Although the giving of a "warning" in these terms operated in this case to enable the Crown to prove voluntariness, and although Mr. Bunting gave it in accordance with his view of his duty and out of a desire to be fair to the witness, it was not a correct procedure for him at that stage to give that particular form of warning. The effect of what he said was to authorise the witness to decide whether he would be examined or not. It was however the duty of the Coroner to examine him concerning the facts of the death of the child. Section 21 places on the Coroner the duty of examining all, persons who in his opinion are able to give relevant evidence of the facts. It was the duty of the Coroner therefore to examine him as to his knowledge of the circumstances of the death but it would also be in accordance with this duty, when asking questions the answer to which might, in his opinion, be incriminating, to inform the witness, in substance, that he was under no obligation to answer if the answer would tend to expose him to a criminal charge. See for the precise definition of the Common Law rule Goddard C.J. in Blunt v. Park Lane Hotel Ltd. 1942 2 K.B. 253 at p. 257.

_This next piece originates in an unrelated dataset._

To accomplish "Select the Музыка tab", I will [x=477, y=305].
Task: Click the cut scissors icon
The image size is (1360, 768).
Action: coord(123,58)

This point is of importance because if the witness is given the option to decline to give evidence at all and so exercises that option, the Coroner, and thus the public, is necessarily deprived of any evidence he can give. It must be remembered that whatever other people or even the witness himself has previously said the obligation to examine him is clear and rests on the very sound view that it may well be that the witness when on oath will tell a story at odds with what has hitherto been said and that such story may be true, and at any rate ought for public purposes to be known. The witness is fully protected if he is warned when questions involving possible incrimination are asked.


So far as concerns proof at any subsequent trial of what the witness says at the inquest, it should be realised that it is not part of the duty of the Coroner to direct his mind to that. His duty is to enquire as to the facts and cause of death. To make his enquiry he must examine all the witnesses. He must examine them according to law. To give appropriate warning in respect of questions involving possible incrimination is to conduct the examination according to law. It remains true of course that if he gives this warning it is a secondary product of his enquiry that at the trial proof of voluntariness is facilitated.


In my opinion therefore:-


(a) It is the duty of the Coroner to call as a witness every person who in his opinion can give relevant evidence. This obviously includes a person suspected.


(b) A person even in custody cannot refuse to be sworn or affirmed as a witness at a Coroner's Enquiry.


(c) It is the duty of the Coroner to conduct the examination according to law and therefore: he ought clearly to inform witness of his right to refuse to answer a question the answer to which might incriminate him.


(d) In theory each question should be dealt with separately but in practice it may be necessary or even desirable to deal with questions according to subject mattes.


(e) It is not a concern of the Coroner to design or conduct his enquiry with a view to obtaining evidence, admissible in subsequent proceedings, against any witness.


(f) Careful observance of these rules may well facilitate subsequent determination of the question of voluntariness of answers given.